Nella navata destra, la prima arcata accoglie un Sant’Antonio da Padova, in legno scolpito e dipinto, datato 1820, di Saverio Scutellà, che l’omonimo illustre pronipote Saverio Scutellà junior restaurò nel 1953. Posto sopra i resti di un altare in marmo policromo del XIX secolo, un San Francesco di Paola, statua lignea di scuola meridionale e nella terza arcata un altare con pala di San Giuseppe: la base è in marmo intarsiato e scolpito, mentre l’alzata è in legno intagliato, dipinto dorato e verniciato di scuola calabrese, così come di scuola calabrese anche il dipinto, olio su tela, raffigurante San Giuseppe.
Tutto il complesso è stato restaurato di recente da Mimmo Papalia. Nell’ultima arcata l’altare dedicato al Sacro Cuore. Nella navata sinistra, all’ingresso, un’acquasantiera in marmo bianco attribuita a bottega calabrese; poco più avanti, una teca in rame sbalzato, traforato e dorato contenente un Cristo morto, in legno scolpito e dipinto; nella seconda arcata della stessa navata, una statua in legno della Madonna del Carmine, datata 1877, di Raffaele Angelo Musitano, con corone in argento sbalzato, cesellato, traforato e dorato, di bottega meridionale; nella terza arcata un dipinto sempre di Raffaele Angelo Musitano, rappresentante la Crocifissione con la Madonna e San Giovanni evangelista.
Nella quarta arcata i resti di un altare del XIX secolo in marmo intarsiato, al di sopra di esso, nella nicchia, una Madonna Addolorata, di Ferdinando Perathoner, scultore di Ortisei, in Valgardena.
In fondo alla navata sinistra, La Madonna delle Grazie, di bottega calabrese, in legno scolpito e dipinto posta su trono sempre in legno scolpito e dorato.
A sinistra si accede in sacrestia dove sono custoditi una serie impressionante di paramenti e suppellettili sacri ormai introvabili, alcuni dei quali con cuciture in oro, incensieri, calici, ostensori risalenti anche al XVIII secolo.
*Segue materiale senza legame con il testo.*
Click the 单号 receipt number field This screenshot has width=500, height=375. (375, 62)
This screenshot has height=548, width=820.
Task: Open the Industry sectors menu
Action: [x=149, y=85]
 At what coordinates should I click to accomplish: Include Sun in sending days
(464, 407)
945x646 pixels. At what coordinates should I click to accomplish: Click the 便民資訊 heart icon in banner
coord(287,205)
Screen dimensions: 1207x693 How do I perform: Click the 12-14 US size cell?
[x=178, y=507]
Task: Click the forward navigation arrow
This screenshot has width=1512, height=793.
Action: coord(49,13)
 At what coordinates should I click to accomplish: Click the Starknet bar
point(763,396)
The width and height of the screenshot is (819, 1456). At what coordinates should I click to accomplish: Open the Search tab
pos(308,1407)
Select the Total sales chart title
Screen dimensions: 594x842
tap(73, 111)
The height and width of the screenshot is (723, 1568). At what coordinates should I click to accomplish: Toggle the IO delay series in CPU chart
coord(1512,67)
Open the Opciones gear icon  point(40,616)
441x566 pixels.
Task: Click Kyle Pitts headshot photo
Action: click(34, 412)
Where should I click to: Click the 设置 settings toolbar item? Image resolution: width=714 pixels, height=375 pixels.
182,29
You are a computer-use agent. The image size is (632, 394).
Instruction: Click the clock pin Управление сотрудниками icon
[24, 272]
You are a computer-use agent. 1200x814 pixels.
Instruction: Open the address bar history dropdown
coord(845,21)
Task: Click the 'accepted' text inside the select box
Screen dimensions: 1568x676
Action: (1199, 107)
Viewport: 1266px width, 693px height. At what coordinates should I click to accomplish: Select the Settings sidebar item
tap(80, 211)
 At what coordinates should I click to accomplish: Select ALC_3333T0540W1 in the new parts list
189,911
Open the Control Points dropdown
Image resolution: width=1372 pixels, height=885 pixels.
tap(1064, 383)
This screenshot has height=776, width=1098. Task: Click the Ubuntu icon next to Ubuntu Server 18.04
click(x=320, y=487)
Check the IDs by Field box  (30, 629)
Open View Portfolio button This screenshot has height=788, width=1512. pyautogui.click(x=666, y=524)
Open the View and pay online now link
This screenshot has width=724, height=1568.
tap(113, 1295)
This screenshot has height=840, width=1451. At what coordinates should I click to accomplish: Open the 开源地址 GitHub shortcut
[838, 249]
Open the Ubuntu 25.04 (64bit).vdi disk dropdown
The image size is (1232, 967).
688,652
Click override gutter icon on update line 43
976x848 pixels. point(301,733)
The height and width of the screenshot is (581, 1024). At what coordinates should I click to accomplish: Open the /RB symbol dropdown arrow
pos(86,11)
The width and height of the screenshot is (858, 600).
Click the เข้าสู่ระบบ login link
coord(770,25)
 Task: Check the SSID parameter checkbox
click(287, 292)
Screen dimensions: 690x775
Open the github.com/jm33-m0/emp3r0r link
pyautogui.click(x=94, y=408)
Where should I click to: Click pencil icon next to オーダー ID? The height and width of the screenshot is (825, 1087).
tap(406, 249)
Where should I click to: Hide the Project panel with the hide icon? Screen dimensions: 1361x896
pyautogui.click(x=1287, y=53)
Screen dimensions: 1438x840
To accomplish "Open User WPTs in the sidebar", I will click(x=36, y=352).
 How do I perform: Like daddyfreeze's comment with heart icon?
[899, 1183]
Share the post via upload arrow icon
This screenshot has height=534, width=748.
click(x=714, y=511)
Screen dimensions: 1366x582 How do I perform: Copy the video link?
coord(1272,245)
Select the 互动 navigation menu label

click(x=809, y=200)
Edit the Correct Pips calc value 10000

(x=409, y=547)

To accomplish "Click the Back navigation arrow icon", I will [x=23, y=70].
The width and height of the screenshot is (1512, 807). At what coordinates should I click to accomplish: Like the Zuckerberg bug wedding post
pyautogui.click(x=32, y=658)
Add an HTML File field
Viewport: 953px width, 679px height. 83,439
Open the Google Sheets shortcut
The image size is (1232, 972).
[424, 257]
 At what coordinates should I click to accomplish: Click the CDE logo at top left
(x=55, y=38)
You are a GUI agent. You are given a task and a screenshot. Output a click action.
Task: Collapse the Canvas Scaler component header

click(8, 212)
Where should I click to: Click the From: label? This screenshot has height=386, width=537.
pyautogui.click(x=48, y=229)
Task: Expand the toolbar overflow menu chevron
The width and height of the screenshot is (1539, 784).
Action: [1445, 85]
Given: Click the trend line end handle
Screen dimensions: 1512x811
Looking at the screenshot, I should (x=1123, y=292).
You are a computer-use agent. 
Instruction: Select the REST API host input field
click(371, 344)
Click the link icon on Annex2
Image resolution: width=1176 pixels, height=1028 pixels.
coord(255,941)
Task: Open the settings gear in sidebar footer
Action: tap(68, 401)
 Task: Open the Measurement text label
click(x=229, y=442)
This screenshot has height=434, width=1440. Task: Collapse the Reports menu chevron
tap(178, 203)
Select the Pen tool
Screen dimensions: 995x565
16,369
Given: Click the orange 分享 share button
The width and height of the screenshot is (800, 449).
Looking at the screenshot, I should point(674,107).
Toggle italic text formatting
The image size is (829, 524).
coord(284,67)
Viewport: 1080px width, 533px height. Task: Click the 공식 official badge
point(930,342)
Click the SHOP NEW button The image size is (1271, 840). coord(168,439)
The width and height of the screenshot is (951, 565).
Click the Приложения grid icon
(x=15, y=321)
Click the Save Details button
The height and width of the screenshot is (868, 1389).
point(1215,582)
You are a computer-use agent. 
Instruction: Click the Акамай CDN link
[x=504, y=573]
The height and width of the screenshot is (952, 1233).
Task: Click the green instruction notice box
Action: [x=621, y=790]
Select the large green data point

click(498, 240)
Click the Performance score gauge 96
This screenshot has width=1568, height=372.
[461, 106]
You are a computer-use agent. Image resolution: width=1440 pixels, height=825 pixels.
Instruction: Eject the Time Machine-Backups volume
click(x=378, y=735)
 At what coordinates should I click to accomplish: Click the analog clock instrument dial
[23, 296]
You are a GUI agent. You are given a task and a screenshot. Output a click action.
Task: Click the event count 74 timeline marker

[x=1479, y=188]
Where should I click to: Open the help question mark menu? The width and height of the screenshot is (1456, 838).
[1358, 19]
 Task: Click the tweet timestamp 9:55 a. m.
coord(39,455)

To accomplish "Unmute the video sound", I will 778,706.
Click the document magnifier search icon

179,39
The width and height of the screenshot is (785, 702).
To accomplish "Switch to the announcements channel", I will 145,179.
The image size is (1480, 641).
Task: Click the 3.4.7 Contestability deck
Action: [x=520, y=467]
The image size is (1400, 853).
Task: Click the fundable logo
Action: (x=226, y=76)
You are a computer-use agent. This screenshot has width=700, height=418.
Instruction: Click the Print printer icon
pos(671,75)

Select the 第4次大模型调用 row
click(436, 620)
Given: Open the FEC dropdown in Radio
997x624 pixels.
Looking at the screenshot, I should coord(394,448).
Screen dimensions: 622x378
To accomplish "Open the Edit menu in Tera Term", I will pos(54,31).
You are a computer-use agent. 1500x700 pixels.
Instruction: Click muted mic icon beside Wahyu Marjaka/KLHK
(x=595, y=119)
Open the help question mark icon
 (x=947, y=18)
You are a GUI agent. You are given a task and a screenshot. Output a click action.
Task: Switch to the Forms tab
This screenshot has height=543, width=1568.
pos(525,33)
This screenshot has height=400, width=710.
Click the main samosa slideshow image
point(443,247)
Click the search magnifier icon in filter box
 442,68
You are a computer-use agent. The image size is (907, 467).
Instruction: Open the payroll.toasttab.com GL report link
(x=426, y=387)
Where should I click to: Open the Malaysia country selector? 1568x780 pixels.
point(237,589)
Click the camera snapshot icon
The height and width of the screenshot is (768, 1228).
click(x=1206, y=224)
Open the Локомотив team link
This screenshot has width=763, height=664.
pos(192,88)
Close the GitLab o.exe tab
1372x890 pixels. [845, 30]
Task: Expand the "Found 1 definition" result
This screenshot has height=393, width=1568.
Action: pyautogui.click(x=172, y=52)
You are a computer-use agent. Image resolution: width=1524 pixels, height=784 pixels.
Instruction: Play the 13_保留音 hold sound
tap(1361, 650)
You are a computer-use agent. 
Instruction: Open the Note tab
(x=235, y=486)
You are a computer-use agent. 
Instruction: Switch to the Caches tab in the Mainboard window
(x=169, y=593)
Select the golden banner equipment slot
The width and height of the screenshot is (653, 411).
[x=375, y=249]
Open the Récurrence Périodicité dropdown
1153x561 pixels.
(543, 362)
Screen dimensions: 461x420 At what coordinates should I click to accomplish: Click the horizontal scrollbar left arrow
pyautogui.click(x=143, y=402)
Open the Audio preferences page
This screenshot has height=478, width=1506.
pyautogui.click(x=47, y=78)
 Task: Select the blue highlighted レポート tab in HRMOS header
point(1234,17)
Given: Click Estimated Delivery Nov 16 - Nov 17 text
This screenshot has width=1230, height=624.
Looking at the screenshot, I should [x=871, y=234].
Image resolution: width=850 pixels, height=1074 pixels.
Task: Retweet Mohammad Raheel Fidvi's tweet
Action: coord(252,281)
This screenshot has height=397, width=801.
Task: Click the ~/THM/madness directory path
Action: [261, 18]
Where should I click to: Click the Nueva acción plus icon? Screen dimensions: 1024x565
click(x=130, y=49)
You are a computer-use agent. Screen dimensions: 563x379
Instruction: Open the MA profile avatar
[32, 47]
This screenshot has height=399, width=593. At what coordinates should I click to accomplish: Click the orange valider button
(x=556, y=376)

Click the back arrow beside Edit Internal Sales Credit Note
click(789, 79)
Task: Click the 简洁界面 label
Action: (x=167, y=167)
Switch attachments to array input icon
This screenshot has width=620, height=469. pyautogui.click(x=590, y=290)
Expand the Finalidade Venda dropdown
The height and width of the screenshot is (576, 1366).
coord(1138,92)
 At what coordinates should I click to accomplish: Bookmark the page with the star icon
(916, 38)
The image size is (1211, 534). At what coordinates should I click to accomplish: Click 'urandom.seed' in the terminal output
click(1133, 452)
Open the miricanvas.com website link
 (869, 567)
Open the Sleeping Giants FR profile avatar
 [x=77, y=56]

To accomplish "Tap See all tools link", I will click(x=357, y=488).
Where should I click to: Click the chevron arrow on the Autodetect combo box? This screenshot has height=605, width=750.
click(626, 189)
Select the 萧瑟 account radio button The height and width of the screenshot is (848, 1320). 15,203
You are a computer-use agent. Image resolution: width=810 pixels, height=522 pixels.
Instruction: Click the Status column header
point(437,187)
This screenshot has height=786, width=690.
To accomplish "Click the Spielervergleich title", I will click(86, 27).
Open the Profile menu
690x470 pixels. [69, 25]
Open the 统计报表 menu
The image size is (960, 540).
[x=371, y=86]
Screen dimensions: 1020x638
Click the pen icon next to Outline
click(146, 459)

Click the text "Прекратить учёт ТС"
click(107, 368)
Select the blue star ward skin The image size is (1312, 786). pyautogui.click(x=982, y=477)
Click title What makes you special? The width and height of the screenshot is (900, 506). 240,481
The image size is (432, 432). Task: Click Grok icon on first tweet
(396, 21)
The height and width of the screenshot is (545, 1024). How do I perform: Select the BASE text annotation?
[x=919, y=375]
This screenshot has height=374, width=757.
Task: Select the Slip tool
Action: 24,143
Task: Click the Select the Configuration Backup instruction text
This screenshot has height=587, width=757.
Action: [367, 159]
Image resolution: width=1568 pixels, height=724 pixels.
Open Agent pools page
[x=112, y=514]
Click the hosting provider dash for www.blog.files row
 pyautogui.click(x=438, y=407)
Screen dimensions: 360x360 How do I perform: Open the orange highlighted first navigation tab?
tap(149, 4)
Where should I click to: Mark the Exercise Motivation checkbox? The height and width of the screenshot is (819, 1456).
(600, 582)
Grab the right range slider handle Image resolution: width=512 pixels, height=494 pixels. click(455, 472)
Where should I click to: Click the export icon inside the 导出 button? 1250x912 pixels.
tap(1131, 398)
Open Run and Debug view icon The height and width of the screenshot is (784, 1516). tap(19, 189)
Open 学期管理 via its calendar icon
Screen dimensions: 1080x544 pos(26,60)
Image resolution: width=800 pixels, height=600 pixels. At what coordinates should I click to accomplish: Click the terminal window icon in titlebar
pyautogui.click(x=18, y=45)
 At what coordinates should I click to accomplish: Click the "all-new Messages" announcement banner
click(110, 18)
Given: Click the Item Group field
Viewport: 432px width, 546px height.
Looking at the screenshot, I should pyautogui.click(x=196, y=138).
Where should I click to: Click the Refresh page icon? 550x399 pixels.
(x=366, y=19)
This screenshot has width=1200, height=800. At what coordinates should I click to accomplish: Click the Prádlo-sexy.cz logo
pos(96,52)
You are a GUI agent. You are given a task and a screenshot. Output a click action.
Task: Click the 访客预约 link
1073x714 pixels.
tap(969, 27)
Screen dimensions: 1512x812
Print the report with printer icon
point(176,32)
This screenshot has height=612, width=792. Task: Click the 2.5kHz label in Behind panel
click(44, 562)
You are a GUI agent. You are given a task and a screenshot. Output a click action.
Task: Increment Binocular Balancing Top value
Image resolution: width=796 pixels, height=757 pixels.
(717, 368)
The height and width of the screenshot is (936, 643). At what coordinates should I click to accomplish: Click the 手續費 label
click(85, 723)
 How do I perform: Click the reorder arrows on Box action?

Per un momento di sana preghiera, la Cappella con l’esposizione del Santissimo, consentirà di restare appartati.
Il Museo Virtuale Garibaldino in Aspromonte propone un nuovo modello di museo, integrando un archivio digitale e un sistema di regia dei contenuti multimediali; il percorso visuale è progettato per trasmettere suggestioni dalla storia attraverso un linguaggio di forte impatto emozionale che si rivolge, in particolare, alle giovani generazioni e pone questo nuovo museo calabrese fra le novità più interessanti d’Italia per quanto concerne la documentazione digitale sulla storia contemporanea del Mezzogiorno. Il Museo dedicato a Garibaldi si propone di esplorare la storia dell’uomo, dell’eroe del mito, che nel 1862 si intreccia con quella della Calabria in quello che gli storici definiscono come l’episodio più controverso dell’epopea dell’eroe dei due mondi.
Tradizioni
Sono numerose le tradizioni di Delianuova, soprattutto legate a festeggiamenti religiosi. La più importante di esse è la festa di Maria Santissima Assunta, celebrata fra il 14 e il 15 agosto di ogni anno. La sera del 14 agosto la statua della Madonna, viene portata in processione solo per una breve tragitto Il pomeriggio del 15, invece, la processione si snoda attraverso tutte le vie del paese. Da ricordare inoltre la festività legata a San Nicola, antico patrono di Pedavoli, il cui culto si rinnova ogni 6 dicembre.